▶ TASK INSTRUCTIONS: Please copy every line below that contains the string "list".

▶ Collected data entries:
-=-=-

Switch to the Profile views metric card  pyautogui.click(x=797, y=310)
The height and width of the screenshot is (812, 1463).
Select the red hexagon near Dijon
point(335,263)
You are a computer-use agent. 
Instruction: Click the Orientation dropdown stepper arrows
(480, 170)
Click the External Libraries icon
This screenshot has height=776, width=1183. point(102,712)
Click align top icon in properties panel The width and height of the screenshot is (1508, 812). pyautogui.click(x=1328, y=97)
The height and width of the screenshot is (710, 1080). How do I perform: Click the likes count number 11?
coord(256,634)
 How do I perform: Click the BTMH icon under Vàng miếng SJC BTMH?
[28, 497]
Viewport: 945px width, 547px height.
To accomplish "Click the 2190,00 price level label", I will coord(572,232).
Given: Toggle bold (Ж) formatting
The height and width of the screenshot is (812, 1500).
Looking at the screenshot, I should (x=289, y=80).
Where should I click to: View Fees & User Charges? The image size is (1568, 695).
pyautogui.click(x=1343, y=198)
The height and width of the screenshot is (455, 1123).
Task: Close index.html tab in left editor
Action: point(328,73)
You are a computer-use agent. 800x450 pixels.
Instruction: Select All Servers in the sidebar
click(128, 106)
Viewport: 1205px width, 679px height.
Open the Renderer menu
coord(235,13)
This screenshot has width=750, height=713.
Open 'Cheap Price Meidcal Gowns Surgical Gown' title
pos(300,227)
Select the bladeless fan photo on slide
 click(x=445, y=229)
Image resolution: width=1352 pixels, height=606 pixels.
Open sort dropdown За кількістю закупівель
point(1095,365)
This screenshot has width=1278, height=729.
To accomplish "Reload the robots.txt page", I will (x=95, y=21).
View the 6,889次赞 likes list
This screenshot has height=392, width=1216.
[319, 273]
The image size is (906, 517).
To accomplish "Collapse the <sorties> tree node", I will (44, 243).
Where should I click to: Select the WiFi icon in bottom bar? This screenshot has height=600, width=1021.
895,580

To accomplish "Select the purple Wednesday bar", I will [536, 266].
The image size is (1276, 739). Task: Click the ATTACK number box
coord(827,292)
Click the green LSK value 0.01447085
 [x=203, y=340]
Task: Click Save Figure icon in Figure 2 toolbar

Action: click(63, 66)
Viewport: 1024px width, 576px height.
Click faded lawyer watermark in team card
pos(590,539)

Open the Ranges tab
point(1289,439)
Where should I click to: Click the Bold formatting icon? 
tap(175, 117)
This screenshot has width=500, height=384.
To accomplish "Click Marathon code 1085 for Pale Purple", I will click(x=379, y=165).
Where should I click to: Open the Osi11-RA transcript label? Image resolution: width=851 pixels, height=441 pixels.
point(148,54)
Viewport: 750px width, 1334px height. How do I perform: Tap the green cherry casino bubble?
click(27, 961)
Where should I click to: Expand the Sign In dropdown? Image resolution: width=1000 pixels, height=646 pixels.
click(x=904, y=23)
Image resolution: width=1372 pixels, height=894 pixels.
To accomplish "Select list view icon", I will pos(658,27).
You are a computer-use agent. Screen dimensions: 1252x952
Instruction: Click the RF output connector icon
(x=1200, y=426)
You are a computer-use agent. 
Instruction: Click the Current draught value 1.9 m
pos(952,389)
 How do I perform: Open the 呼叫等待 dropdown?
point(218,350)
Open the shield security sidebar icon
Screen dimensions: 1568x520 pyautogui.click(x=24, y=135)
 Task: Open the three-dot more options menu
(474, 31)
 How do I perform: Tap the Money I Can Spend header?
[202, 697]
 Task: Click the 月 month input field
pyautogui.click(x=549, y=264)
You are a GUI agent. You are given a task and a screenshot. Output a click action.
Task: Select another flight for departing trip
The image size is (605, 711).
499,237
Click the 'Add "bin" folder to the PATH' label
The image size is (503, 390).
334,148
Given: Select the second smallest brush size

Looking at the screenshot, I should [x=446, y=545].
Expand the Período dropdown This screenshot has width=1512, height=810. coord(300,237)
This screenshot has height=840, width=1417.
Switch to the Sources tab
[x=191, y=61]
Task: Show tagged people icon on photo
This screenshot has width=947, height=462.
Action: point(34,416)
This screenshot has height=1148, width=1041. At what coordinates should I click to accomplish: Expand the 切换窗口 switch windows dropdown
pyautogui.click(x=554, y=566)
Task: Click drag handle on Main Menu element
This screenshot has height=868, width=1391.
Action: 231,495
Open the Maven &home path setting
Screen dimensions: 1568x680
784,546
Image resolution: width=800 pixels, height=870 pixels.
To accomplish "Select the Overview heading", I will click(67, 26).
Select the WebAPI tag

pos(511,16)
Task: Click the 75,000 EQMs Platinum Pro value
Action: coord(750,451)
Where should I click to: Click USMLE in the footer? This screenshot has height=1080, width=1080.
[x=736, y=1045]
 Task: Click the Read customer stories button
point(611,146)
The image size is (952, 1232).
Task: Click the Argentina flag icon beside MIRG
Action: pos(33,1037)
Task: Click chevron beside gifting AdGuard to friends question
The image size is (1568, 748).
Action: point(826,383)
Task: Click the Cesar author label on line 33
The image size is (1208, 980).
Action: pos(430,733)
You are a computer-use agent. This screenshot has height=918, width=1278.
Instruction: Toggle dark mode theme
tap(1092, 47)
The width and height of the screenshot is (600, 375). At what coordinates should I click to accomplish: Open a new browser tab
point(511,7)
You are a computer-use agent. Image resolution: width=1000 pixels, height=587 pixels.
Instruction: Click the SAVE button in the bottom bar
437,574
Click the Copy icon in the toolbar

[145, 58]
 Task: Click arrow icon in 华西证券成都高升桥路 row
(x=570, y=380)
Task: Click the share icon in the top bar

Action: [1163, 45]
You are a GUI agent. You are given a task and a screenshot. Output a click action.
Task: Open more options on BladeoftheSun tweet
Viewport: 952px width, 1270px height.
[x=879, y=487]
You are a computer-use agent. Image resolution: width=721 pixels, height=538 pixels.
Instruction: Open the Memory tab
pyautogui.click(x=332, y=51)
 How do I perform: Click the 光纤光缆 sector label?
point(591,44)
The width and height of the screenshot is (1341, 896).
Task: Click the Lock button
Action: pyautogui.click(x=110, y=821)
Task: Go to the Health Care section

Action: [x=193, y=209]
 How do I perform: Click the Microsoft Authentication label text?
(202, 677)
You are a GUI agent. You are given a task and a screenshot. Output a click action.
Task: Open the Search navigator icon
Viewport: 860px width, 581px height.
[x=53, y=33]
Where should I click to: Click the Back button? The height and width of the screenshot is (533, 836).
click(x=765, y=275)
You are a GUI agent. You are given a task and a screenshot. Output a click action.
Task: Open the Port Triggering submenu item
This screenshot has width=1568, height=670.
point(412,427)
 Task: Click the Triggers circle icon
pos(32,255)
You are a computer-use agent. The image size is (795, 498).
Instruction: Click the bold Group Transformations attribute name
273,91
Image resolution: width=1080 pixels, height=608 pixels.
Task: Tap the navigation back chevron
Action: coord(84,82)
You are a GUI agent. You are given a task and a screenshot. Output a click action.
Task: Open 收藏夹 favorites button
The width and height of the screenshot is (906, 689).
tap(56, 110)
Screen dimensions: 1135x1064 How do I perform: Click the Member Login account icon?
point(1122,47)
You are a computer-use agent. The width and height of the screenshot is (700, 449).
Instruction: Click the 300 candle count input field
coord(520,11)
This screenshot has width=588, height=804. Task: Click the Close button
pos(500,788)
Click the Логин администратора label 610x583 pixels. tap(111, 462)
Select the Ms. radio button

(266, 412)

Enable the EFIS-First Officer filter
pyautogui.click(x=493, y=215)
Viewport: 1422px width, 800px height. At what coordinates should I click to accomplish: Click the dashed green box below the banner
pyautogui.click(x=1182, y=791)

-=-=-

▶ TASK ANSWER:
View the 6,889次赞 likes list
To accomplish "Select list view icon", I will pos(658,27).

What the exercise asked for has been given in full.